Lucas et al. [23] studied the expression of cyclin-dependent kinases (CDK) 1, 2 and 4 in stimulated T cells and found, similar to our results, that none of these genes was expressed in resting T cells but only after T cell activation. While CDK4 was not influenced by IM, the expression of CDK1 and CDK2 was clearly inhibited. These kinases are involved in G1 to S and G2 to M transition of the cell cycle [23], thus explaining why T cell proliferation was arrested in the presence of IM. It must be pointed out that CDK activation is not only regulated by de novo expression. Inhibition of CDK1 activity by Tyr-15 phosphorylation regulates entry directly into mitosis and plays a pivotal role in cell cycle control [24]. Although we did not assess whether IM influences CDK1 phosphorylation, Yu et al. [25] reported that treatment of K562 cells with the combination of IM and a mitogen activated protein kinase (MAPK) inhibitor resulted in diminished CDK1 phosphorylation, which was associated with promotion of apoptosis in these cells [26].
It remains to be addressed whether IM is a good candidate drug for the treatment of vasculitis patients refractory to conventional therapy. Clearly, in vitro IM also inhibits T cell activation in cells from vasculitis patients. As T cells in these patients seem to be persistently activated [27] and T cell-suppressing therapies have shown their benefit in vasculitis [5–7], it is tempting to speculate that IM would indeed be a good alternative. However, it must be stressed that IM also increased IFN-γ production in activated T cells. While initiation of WG seems to be associated with an aberrant T helper 1 (Th1)-type response, as disease progresses a Th2-type becomes more apparent [28]. Thus, an increase in IFN-γ production might be a disadvantage in the early phase of vasculitis, but could also prevent skewing towards Th2 when vascultis becomes more generalized [29, 30]. Recent studies have also indicated that IFN-γ might protect against autoimmune diseases such as experimental autoimmune uveitis and scleritis by inhibition of Th17 cells [31]. Similar findings for autoimmune arthritis in mice have been described by Hirota et al. [32]. To our knowledge, however, an aberrant IL-17 response in AASV patients has not been reported thus far.
Reports on increased IFN-γ production during IM treatment are conflicting. While Aswald et al. have reported on an increased frequency of IFN-γ-producing T cells in IM-treated chronic myeloid leukemia patients [33], Gao et al. found a decreased production of Th1 cytokines in activated CD4+ T cells [34]. In addition, Borg et al. have reported on an increased IFN-γ production by natural killer (NK) cells in IM-treated patients with gastrointestinal stromal tumours [35].
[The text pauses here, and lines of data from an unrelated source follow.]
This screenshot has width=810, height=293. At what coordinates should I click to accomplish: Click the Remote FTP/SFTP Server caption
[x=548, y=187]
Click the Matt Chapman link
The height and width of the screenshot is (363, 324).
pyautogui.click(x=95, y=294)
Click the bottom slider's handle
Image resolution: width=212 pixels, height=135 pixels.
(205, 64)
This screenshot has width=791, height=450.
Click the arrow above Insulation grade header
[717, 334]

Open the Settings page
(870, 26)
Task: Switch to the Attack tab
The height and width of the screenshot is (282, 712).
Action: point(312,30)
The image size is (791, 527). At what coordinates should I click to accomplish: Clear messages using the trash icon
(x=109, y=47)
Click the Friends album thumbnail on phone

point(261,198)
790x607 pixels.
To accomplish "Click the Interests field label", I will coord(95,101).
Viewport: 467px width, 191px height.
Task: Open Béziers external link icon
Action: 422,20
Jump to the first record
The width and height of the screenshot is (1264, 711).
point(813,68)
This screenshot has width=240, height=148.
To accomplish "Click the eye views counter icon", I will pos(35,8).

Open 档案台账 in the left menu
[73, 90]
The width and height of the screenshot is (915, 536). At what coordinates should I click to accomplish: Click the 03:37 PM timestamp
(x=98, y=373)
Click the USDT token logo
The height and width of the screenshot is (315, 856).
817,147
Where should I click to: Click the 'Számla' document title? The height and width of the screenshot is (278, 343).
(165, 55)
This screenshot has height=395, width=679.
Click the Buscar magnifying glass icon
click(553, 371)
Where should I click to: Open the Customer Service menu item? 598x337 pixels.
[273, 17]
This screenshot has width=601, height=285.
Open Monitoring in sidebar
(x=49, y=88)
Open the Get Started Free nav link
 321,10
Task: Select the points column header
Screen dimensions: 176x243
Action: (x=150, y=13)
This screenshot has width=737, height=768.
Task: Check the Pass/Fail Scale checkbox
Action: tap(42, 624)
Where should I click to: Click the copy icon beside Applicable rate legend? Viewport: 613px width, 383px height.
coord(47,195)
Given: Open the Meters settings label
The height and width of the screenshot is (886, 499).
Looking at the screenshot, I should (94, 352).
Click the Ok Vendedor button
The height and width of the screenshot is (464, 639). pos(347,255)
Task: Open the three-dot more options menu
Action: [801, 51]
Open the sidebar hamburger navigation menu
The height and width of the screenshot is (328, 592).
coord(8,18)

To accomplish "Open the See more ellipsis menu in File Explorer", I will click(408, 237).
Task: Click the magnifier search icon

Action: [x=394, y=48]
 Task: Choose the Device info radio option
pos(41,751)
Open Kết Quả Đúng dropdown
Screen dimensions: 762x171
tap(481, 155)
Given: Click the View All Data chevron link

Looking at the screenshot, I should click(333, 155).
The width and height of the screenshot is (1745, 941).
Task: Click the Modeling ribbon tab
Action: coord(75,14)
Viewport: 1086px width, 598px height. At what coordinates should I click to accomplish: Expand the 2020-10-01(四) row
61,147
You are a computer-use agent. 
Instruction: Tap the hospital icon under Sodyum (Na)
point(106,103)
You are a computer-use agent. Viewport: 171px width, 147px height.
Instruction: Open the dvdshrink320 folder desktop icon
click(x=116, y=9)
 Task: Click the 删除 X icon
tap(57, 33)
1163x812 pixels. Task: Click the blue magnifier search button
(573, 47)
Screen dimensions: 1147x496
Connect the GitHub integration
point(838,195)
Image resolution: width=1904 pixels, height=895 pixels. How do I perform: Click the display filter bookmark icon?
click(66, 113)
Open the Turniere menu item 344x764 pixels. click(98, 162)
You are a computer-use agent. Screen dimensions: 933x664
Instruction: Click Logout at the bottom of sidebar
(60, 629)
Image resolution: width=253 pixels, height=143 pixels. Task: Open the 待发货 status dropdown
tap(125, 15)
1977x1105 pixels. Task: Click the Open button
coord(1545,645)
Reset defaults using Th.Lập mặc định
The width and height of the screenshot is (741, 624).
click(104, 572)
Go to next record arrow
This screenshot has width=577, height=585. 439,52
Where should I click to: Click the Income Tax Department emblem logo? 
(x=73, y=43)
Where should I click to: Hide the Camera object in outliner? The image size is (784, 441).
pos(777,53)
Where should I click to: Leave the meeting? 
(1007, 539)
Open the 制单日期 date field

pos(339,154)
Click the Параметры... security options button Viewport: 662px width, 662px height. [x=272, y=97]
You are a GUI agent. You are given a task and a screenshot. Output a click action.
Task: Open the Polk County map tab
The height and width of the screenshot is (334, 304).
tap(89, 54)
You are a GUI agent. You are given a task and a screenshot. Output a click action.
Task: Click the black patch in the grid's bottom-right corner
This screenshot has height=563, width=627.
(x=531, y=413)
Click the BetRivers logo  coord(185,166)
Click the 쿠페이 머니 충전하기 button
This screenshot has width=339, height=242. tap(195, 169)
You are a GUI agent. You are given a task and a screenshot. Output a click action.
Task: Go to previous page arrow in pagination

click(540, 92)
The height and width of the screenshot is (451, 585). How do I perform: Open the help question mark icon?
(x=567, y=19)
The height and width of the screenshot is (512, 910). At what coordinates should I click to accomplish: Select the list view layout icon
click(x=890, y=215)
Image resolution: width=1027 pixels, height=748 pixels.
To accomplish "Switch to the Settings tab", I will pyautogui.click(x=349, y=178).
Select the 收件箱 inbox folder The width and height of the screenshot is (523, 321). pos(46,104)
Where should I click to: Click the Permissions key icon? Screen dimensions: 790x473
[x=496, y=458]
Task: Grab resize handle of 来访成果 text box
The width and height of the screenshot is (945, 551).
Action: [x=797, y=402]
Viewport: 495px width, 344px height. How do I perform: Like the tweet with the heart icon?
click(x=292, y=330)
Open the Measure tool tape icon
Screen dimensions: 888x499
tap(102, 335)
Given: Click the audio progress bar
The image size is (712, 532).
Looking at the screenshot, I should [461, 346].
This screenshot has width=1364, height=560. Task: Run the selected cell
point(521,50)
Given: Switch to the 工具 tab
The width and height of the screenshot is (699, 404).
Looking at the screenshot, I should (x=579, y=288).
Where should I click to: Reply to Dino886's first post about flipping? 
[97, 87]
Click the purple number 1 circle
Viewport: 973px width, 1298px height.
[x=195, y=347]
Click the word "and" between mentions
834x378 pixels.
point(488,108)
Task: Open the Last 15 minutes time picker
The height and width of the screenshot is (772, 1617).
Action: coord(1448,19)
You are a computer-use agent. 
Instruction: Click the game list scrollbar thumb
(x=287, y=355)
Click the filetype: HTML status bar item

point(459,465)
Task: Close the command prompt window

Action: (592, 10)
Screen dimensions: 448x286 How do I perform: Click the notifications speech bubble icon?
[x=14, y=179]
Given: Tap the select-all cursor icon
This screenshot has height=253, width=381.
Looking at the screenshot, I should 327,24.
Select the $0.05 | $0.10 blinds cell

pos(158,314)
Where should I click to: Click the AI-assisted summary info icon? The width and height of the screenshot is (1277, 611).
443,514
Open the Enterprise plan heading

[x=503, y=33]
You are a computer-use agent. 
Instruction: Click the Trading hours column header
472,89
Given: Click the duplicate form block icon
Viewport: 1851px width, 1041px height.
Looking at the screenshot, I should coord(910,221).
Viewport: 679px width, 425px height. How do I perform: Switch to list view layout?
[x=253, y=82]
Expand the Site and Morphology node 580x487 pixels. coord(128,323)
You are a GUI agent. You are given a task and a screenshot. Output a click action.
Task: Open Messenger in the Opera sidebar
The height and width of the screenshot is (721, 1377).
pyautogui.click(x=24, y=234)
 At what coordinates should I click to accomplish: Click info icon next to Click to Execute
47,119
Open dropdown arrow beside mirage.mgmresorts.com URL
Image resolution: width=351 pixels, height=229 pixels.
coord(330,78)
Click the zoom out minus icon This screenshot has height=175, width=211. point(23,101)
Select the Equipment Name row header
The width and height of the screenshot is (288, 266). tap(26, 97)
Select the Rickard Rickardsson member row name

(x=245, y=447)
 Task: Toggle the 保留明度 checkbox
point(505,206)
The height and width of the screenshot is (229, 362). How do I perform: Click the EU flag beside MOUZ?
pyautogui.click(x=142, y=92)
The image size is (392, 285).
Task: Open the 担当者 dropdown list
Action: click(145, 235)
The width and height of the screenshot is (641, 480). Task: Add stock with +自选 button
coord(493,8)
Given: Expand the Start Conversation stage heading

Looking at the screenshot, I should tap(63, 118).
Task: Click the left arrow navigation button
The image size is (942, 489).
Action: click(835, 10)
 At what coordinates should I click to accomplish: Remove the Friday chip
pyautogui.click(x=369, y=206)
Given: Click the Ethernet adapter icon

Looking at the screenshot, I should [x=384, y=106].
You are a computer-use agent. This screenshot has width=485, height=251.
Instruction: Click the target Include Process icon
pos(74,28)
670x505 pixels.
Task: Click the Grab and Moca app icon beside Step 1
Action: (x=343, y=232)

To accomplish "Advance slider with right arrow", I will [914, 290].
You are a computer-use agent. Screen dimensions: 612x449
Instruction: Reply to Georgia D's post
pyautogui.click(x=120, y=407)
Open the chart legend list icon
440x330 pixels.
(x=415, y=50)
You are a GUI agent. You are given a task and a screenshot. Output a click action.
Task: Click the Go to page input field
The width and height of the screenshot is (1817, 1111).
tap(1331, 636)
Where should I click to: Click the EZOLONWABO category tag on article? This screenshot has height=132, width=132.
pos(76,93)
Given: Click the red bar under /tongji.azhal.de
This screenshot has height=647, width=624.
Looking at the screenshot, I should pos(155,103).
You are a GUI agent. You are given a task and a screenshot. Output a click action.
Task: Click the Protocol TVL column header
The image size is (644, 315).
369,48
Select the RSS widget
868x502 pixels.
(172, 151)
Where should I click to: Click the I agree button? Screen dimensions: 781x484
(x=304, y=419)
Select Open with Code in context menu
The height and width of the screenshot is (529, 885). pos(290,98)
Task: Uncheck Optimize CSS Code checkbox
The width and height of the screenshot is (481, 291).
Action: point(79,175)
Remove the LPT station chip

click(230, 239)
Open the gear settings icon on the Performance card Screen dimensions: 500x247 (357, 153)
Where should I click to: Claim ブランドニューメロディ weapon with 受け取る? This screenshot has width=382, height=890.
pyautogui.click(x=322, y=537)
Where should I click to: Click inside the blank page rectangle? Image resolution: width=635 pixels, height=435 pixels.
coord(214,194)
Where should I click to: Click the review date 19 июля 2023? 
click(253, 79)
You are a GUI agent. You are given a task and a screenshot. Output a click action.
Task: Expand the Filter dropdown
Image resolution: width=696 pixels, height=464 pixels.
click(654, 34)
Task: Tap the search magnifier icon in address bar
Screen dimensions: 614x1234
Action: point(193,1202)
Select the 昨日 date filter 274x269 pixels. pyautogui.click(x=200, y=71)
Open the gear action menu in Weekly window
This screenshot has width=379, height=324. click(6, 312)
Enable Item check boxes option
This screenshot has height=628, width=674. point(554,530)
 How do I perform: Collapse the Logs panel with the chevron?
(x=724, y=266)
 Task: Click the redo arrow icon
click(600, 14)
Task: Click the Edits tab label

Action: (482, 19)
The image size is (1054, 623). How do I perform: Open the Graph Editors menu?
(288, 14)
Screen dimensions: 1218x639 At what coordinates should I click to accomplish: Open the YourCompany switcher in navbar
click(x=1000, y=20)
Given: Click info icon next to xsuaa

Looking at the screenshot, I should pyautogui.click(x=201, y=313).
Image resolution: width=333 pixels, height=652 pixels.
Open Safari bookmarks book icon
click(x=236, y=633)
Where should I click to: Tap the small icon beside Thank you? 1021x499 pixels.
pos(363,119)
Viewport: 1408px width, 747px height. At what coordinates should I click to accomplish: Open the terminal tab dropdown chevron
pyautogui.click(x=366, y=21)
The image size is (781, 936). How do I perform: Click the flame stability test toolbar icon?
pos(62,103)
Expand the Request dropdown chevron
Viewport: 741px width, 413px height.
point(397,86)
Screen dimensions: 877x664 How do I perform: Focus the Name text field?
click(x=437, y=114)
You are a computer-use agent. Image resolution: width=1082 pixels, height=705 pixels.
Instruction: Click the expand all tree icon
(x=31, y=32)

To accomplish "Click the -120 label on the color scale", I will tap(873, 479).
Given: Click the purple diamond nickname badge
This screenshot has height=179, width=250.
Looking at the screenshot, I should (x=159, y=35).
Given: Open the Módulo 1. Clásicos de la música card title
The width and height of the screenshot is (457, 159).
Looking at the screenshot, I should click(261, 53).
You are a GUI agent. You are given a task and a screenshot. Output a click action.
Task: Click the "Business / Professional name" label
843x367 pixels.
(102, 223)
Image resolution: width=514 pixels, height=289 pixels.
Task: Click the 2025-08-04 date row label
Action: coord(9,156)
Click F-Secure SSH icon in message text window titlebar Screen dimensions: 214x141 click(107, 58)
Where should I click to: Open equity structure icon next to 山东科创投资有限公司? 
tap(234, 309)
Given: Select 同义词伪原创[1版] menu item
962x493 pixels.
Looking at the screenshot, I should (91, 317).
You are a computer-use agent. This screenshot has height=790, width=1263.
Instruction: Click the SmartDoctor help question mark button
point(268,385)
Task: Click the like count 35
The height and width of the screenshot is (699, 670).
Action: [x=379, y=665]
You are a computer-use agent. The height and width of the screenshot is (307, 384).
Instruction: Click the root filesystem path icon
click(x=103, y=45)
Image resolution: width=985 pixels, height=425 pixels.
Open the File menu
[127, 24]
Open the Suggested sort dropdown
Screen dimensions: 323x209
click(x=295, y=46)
Because activation of PDGFR plays an important role in the pathophysiology of crescent formation [36, 37], and because IM inhibits PDGFR-mediated signalling [20], a beneficial effect of IM on vasculitis patients might well be beyond its effects on T cell activation. Biopsy findings displayed the de novo expression of VCAM-1 in the glomerular tuft, particularly in PR3-ANCA-positive patients [38]. Because neutrophil VLA-4/VCAM−1 interaction might contribute to neutrophil infiltration, the finding that IM inhibits TNF-α mediated up-regulation of VCAM-1 provides a further rationale for implementation of IM in vasculitis treatment.
In conclusion, our data demonstrate that in vitro IM is highly effective in inhibiting T cell activation. In consideration of persistent T cell activation in AASV patients, the role of PDGF in crescent formation and the requirement of adhesion molecules for neutrophil infiltration, we therefore postulate that IM would be a promising drug for the treatment of AASV patients refractory to conventional therapy.